Problem to work on: Set the listing down again exactly, please, apart from its pictures.

::::

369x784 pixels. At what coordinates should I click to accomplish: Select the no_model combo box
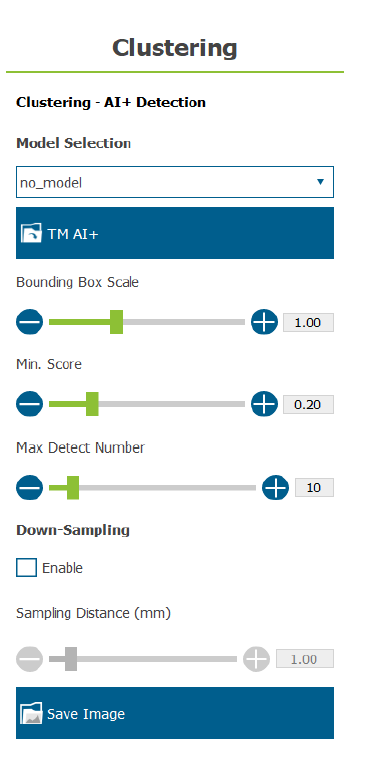pyautogui.click(x=175, y=182)
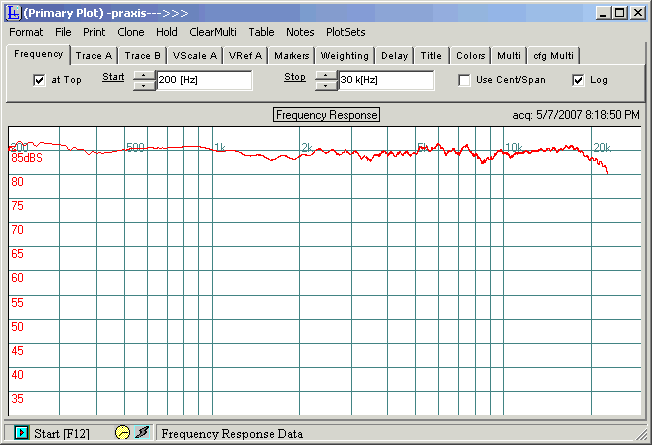The image size is (652, 445).
Task: Increase Stop frequency with up arrow
Action: (326, 75)
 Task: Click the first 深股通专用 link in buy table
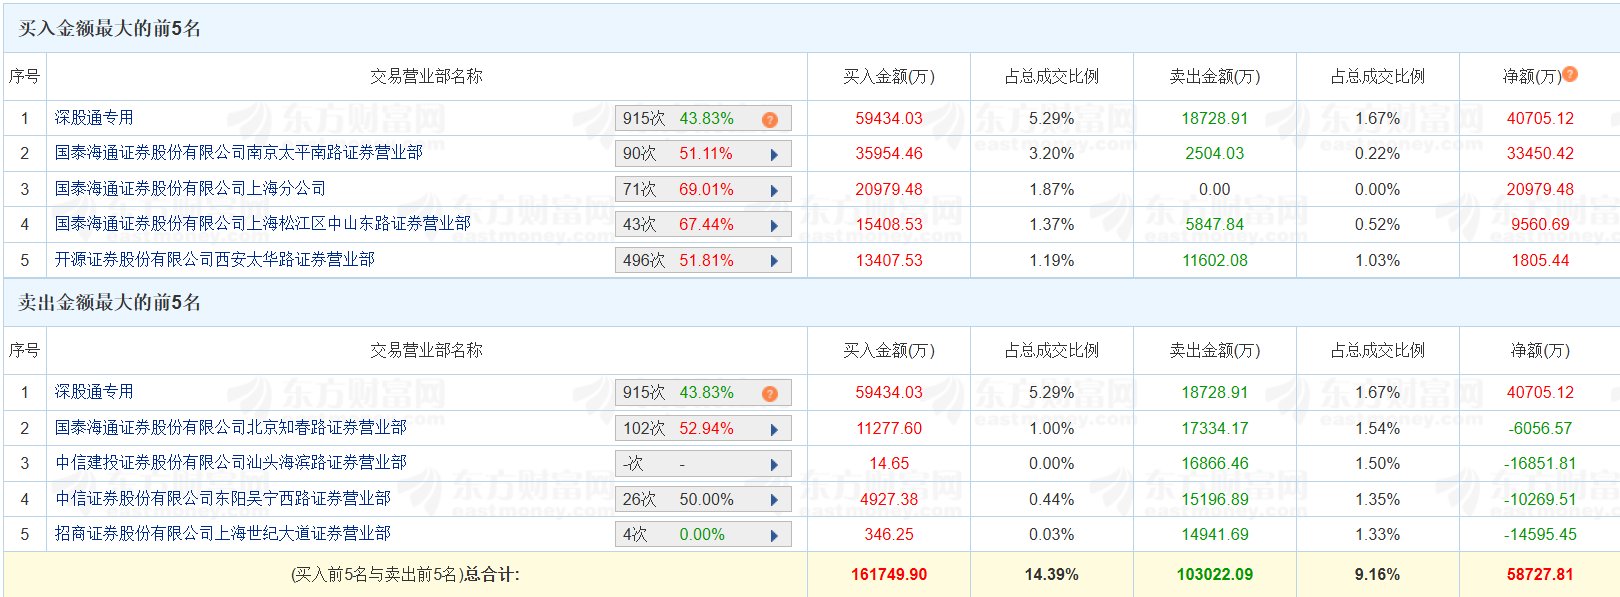coord(94,117)
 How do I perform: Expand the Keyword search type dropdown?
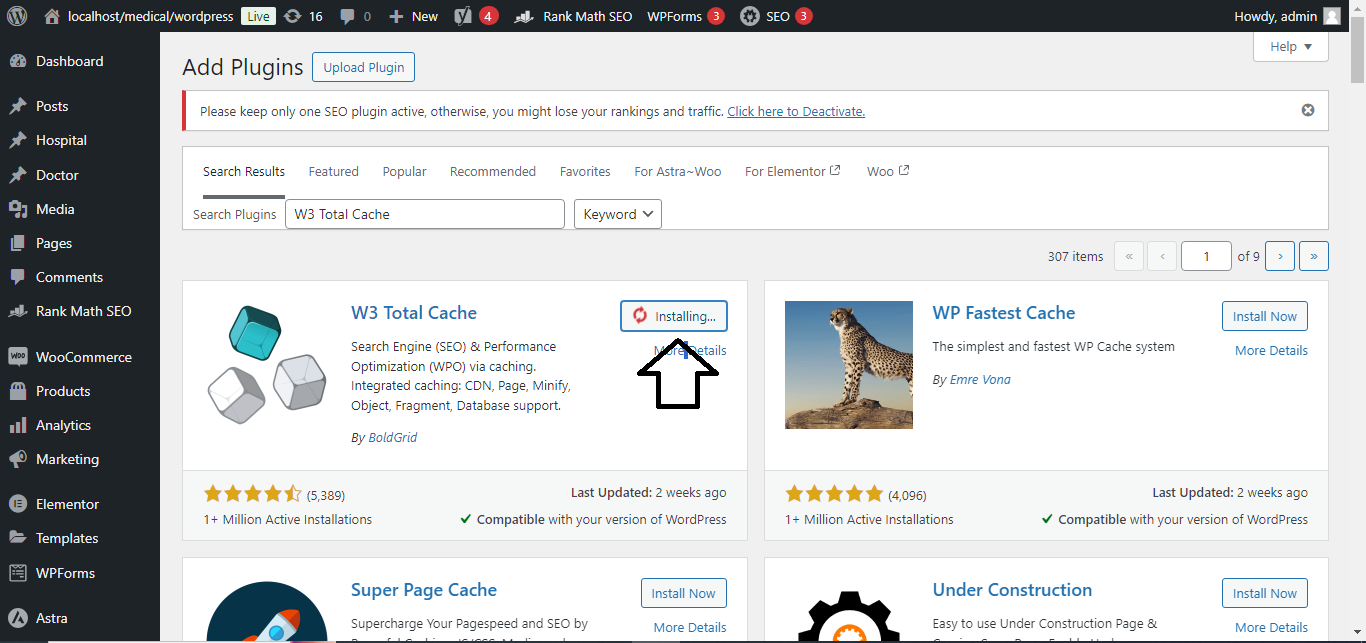coord(618,214)
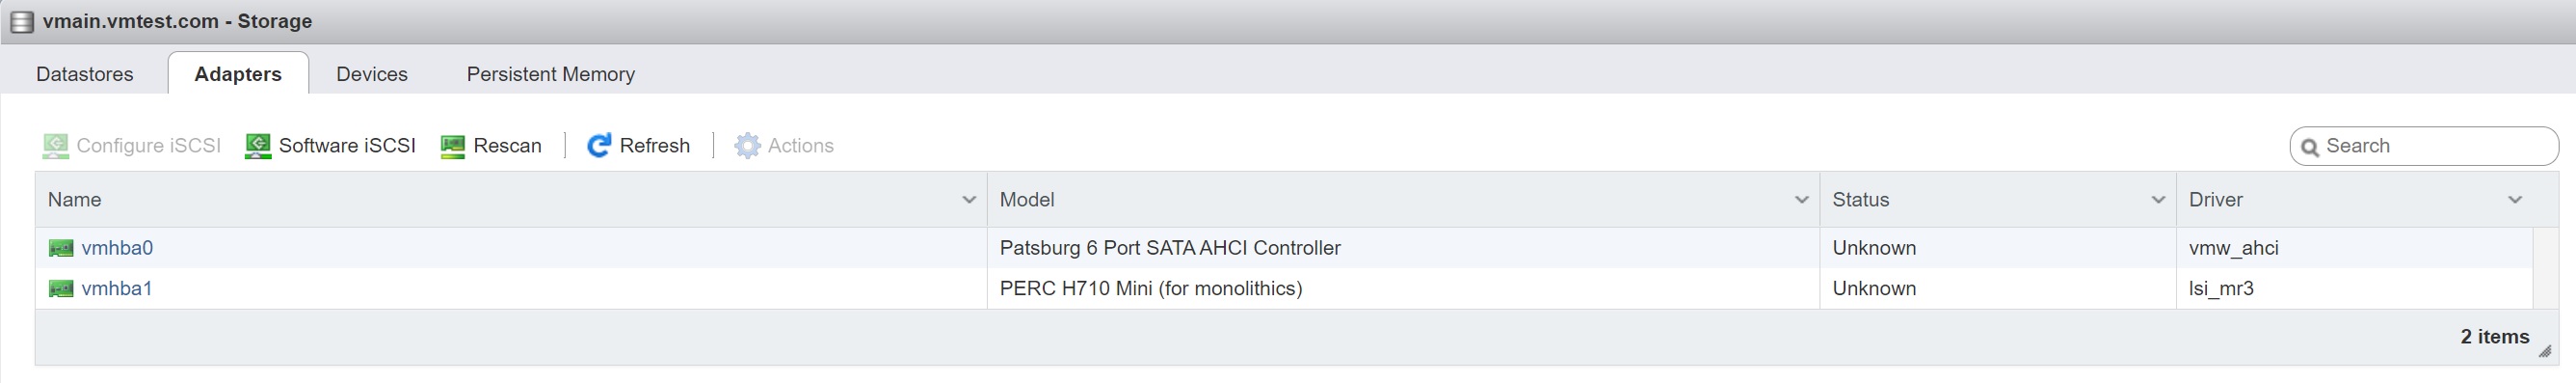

::::

Response area:
369x784 pixels. At what coordinates should I click to accomplish: Select the no_model combo box
pyautogui.click(x=175, y=182)
The image size is (652, 445).
Task: Increase Stop frequency with up arrow
Action: (326, 75)
 Task: Click the first 深股通专用 link in buy table
coord(94,117)
 How do I perform: Expand the Keyword search type dropdown?
coord(618,214)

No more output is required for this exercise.